Repeat exactly the lines from the start of the entries below through the line containing "You are a computer-use". Omit the rest.

Task input Block Start

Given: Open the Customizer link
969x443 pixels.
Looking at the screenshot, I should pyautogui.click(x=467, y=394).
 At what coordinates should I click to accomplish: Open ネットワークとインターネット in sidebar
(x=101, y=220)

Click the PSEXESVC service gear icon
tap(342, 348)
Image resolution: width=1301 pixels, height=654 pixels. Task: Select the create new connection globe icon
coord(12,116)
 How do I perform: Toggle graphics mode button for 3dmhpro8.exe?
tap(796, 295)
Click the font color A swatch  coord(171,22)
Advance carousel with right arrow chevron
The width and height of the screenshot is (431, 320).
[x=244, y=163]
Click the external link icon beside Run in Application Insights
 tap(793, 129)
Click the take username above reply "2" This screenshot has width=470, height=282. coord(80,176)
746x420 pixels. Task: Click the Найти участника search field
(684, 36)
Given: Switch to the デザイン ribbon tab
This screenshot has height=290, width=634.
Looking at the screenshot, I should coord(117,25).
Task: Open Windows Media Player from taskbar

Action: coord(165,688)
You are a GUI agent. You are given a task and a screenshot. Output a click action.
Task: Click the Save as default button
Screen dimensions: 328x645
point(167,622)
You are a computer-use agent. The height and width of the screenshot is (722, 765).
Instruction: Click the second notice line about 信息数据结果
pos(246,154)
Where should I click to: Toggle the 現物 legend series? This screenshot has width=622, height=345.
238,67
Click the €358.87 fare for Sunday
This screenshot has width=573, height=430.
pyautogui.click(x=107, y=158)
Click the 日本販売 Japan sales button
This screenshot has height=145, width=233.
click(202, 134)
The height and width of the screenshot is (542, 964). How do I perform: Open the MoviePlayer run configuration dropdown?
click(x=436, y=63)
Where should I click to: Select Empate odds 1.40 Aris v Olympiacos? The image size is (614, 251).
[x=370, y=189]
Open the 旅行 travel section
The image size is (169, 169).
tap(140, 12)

Task input Block End

# Result:
Given: Open the Customizer link
969x443 pixels.
Looking at the screenshot, I should pyautogui.click(x=467, y=394).
 At what coordinates should I click to accomplish: Open ネットワークとインターネット in sidebar
(x=101, y=220)

Click the PSEXESVC service gear icon
tap(342, 348)
Image resolution: width=1301 pixels, height=654 pixels. Task: Select the create new connection globe icon
coord(12,116)
 How do I perform: Toggle graphics mode button for 3dmhpro8.exe?
tap(796, 295)
Click the font color A swatch  coord(171,22)
Advance carousel with right arrow chevron
The width and height of the screenshot is (431, 320).
[x=244, y=163]
Click the external link icon beside Run in Application Insights
 tap(793, 129)
Click the take username above reply "2" This screenshot has width=470, height=282. coord(80,176)
746x420 pixels. Task: Click the Найти участника search field
(684, 36)
Given: Switch to the デザイン ribbon tab
This screenshot has height=290, width=634.
Looking at the screenshot, I should coord(117,25).
Task: Open Windows Media Player from taskbar

Action: coord(165,688)
You are a GUI agent. You are given a task and a screenshot. Output a click action.
Task: Click the Save as default button
Screen dimensions: 328x645
point(167,622)
You are a computer-use agent. The height and width of the screenshot is (722, 765).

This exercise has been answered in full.